§ **WHAT IS EXPECTED**
What is needed is an exact copy of every entry below, with the pictures left out.

Stored data entries
__________________________________________________

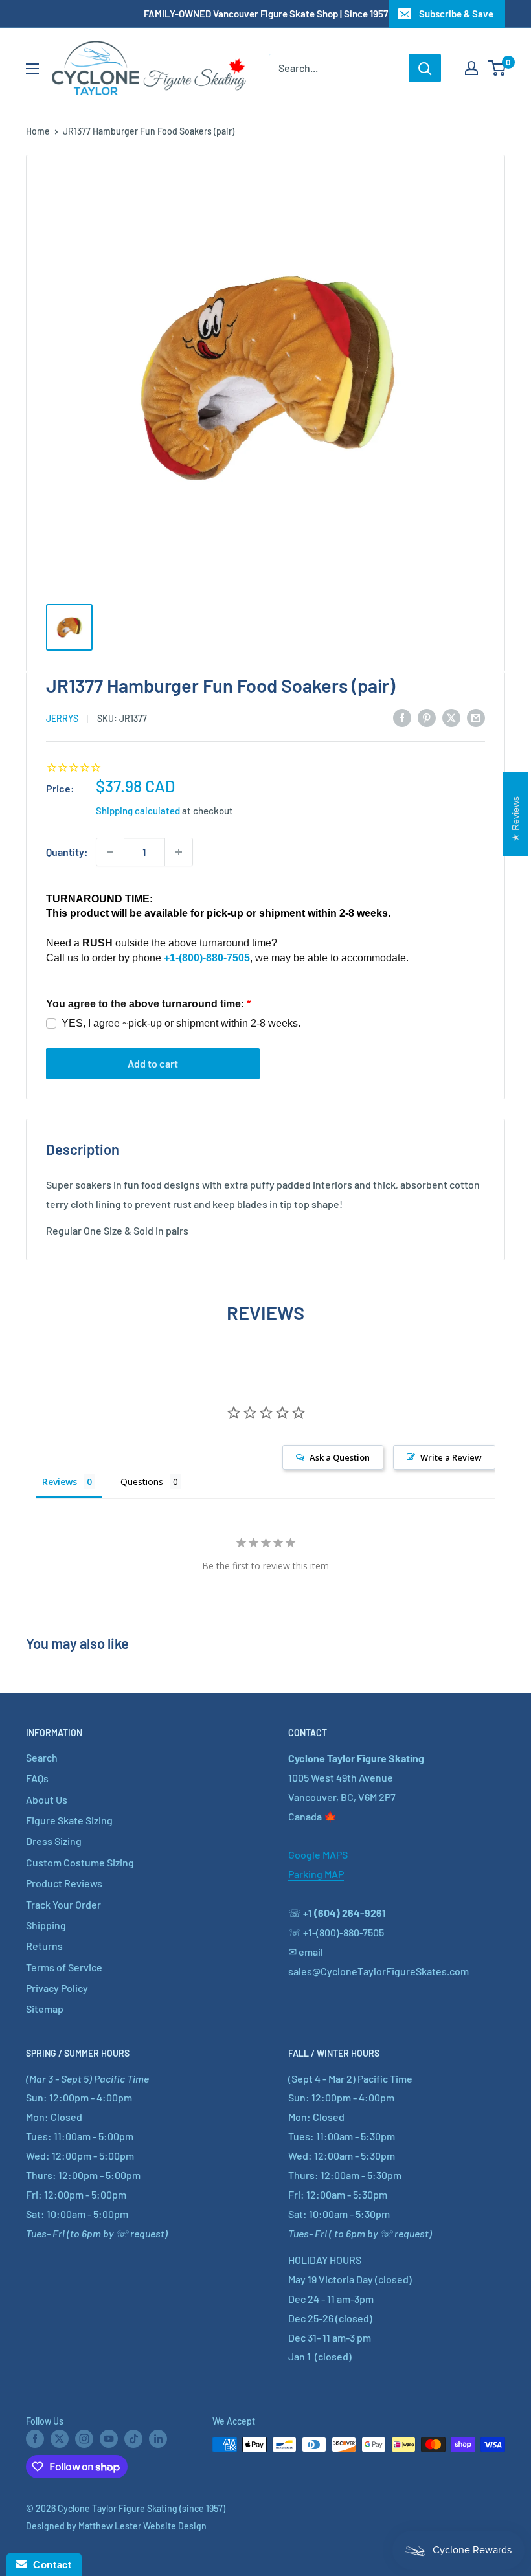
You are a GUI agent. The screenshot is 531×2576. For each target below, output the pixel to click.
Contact (49, 2564)
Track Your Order (63, 1904)
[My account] (471, 68)
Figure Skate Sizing (69, 1820)
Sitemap (44, 2008)
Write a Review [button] (451, 1457)
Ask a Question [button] (340, 1457)
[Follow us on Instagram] (84, 2439)
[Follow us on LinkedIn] (158, 2439)
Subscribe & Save (456, 13)
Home (38, 131)
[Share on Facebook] (402, 717)
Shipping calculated (138, 810)
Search (42, 1757)
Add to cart (153, 1063)
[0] (498, 68)
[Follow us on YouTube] (109, 2439)
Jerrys (62, 718)
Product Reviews (64, 1883)
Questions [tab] (141, 1481)
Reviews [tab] (59, 1481)
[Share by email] (476, 717)
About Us (46, 1799)
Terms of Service (64, 1967)
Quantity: (67, 852)
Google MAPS (318, 1854)
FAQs (37, 1778)
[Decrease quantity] (110, 852)
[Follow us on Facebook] (35, 2439)
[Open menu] (32, 68)
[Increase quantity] (178, 852)
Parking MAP (316, 1874)
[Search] (425, 68)
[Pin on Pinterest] (427, 717)
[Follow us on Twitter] (60, 2439)
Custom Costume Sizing (80, 1862)
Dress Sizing (54, 1841)
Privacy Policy (57, 1988)
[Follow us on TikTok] (133, 2439)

__________________________________________________

§ **EXERCISE RESPONSE**
You are a GUI agent. The screenshot is 531×2576. For each target below, output the pixel to click.
Contact (49, 2564)
Track Your Order (63, 1904)
[My account] (471, 68)
Figure Skate Sizing (69, 1820)
Sitemap (44, 2008)
Write a Review [button] (451, 1457)
Ask a Question [button] (340, 1457)
[Follow us on Instagram] (84, 2439)
[Follow us on LinkedIn] (158, 2439)
Subscribe & Save (456, 13)
Home (38, 131)
[Share on Facebook] (402, 717)
Shipping calculated (138, 810)
Search (42, 1757)
Add to cart (153, 1063)
[0] (498, 68)
[Follow us on YouTube] (109, 2439)
Jerrys (62, 718)
Product Reviews (64, 1883)
Questions [tab] (141, 1481)
Reviews [tab] (59, 1481)
[Share by email] (476, 717)
About Us (46, 1799)
Terms of Service (64, 1967)
Quantity: (67, 852)
Google MAPS (318, 1854)
FAQs (37, 1778)
[Decrease quantity] (110, 852)
[Follow us on Facebook] (35, 2439)
[Open menu] (32, 68)
[Increase quantity] (178, 852)
Parking MAP (316, 1874)
[Search] (425, 68)
[Pin on Pinterest] (427, 717)
[Follow us on Twitter] (60, 2439)
Custom Costume Sizing (80, 1862)
Dress Sizing (54, 1841)
Privacy Policy (57, 1988)
[Follow us on TikTok] (133, 2439)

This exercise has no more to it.